> **Task requirements**: Set down exactly the lines of the listing below, please, beginning with the first and ending with the line that holds "Task: Click the 申请人 field label".

____________

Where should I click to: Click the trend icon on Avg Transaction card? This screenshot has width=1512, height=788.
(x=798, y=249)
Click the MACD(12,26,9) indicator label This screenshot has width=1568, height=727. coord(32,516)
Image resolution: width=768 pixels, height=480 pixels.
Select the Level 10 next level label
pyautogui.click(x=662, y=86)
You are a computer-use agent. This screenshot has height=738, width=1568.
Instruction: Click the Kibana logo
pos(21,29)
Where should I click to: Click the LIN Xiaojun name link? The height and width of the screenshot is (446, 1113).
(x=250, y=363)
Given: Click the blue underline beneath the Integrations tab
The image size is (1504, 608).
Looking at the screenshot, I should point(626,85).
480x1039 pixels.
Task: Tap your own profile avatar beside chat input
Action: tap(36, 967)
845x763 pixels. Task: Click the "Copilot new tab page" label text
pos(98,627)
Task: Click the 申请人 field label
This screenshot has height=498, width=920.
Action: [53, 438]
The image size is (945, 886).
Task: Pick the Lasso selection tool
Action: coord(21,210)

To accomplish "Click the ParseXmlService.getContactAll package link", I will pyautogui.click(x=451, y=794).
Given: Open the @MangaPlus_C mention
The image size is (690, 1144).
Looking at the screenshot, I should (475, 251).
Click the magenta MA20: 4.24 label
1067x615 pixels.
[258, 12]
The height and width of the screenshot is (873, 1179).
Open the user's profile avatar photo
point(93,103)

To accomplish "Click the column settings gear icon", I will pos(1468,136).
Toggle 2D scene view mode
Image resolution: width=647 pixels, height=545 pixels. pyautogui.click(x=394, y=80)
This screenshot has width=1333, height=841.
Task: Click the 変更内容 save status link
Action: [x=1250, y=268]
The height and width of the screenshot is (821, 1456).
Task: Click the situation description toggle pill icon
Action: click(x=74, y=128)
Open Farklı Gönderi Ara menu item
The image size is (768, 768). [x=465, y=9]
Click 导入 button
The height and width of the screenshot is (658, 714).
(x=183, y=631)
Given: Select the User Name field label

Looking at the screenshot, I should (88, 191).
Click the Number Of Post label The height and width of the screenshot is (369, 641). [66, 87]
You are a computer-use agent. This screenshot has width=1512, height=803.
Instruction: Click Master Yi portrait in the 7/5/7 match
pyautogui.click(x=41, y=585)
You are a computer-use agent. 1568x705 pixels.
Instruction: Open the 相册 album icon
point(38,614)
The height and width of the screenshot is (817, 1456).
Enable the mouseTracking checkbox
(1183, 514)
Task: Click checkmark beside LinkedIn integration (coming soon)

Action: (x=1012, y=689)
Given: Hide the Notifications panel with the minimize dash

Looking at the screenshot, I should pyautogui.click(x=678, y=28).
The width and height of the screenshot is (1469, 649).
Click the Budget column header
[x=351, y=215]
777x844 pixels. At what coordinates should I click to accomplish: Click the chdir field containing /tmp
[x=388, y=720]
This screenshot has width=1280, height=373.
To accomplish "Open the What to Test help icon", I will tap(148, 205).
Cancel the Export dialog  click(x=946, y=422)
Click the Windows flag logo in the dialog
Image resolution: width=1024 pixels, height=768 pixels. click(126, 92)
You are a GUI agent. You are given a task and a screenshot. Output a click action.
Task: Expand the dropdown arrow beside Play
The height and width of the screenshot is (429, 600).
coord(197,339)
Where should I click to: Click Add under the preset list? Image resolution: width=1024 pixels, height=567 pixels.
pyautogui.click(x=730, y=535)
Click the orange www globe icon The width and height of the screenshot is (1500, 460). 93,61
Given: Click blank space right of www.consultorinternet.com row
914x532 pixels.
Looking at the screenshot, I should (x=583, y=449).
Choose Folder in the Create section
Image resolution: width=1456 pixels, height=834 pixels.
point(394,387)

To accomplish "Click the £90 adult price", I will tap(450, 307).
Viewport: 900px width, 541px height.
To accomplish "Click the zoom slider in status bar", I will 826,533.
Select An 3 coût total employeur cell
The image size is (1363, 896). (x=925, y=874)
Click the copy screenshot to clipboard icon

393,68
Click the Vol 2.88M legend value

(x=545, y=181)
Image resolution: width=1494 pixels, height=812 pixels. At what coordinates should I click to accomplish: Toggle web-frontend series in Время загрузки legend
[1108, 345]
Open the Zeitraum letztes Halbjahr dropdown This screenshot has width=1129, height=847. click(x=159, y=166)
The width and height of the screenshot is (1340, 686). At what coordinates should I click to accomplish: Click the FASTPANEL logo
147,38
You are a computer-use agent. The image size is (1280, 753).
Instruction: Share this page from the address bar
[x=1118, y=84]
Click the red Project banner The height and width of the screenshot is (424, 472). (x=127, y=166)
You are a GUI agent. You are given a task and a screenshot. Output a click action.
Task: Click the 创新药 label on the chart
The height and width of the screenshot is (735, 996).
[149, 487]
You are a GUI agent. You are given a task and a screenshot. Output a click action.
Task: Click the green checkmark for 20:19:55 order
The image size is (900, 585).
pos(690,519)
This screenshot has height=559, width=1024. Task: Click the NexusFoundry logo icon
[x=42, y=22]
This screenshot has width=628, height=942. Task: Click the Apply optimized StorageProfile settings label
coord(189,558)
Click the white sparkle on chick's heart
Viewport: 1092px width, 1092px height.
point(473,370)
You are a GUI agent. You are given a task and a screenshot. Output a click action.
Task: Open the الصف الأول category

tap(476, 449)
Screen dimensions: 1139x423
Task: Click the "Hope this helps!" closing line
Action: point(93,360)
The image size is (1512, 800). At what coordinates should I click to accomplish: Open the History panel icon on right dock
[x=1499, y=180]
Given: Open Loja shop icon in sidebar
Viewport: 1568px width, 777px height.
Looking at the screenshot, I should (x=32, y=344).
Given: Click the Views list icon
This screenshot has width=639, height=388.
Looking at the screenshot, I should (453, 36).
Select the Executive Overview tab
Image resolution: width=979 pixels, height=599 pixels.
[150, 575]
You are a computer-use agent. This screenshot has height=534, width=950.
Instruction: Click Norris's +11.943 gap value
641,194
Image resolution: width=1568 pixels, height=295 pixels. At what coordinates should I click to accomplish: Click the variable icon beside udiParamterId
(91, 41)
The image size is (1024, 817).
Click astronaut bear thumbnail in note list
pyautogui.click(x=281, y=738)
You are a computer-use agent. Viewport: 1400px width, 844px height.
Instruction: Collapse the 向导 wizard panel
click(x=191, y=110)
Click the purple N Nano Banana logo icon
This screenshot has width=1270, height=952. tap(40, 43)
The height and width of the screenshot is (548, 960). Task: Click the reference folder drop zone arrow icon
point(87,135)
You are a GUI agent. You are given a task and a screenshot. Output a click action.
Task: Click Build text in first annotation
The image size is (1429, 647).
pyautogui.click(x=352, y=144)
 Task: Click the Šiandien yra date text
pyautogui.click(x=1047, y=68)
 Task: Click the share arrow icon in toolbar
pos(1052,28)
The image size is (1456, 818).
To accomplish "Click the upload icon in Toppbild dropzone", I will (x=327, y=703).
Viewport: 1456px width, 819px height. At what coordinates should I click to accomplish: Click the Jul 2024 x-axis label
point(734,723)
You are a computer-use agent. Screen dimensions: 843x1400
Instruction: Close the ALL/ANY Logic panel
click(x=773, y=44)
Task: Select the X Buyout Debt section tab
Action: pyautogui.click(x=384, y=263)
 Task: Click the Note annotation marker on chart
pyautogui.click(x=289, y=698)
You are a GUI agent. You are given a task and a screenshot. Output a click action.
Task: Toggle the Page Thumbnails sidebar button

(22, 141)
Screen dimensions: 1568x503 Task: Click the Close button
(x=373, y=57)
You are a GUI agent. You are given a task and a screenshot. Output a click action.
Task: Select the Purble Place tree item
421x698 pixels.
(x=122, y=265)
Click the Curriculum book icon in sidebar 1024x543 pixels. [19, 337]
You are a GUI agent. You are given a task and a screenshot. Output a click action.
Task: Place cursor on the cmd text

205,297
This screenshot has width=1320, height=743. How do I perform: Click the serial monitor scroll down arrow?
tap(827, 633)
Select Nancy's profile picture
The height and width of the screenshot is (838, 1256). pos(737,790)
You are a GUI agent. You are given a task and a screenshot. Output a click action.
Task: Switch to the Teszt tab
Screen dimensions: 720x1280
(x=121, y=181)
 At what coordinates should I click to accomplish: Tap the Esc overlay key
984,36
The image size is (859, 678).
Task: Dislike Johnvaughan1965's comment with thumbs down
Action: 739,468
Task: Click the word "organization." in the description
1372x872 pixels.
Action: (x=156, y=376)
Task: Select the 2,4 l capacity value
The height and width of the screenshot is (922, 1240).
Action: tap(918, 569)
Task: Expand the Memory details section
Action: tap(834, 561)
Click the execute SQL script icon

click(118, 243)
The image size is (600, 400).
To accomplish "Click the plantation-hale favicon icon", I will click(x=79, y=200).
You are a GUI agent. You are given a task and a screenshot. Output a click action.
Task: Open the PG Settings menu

____________

> **The answer**:
Where should I click to: Click the trend icon on Avg Transaction card? This screenshot has width=1512, height=788.
(x=798, y=249)
Click the MACD(12,26,9) indicator label This screenshot has width=1568, height=727. coord(32,516)
Image resolution: width=768 pixels, height=480 pixels.
Select the Level 10 next level label
pyautogui.click(x=662, y=86)
You are a computer-use agent. This screenshot has height=738, width=1568.
Instruction: Click the Kibana logo
pos(21,29)
Where should I click to: Click the LIN Xiaojun name link? The height and width of the screenshot is (446, 1113).
(x=250, y=363)
Given: Click the blue underline beneath the Integrations tab
The image size is (1504, 608).
Looking at the screenshot, I should point(626,85).
480x1039 pixels.
Task: Tap your own profile avatar beside chat input
Action: tap(36, 967)
845x763 pixels. Task: Click the "Copilot new tab page" label text
pos(98,627)
Task: Click the 申请人 field label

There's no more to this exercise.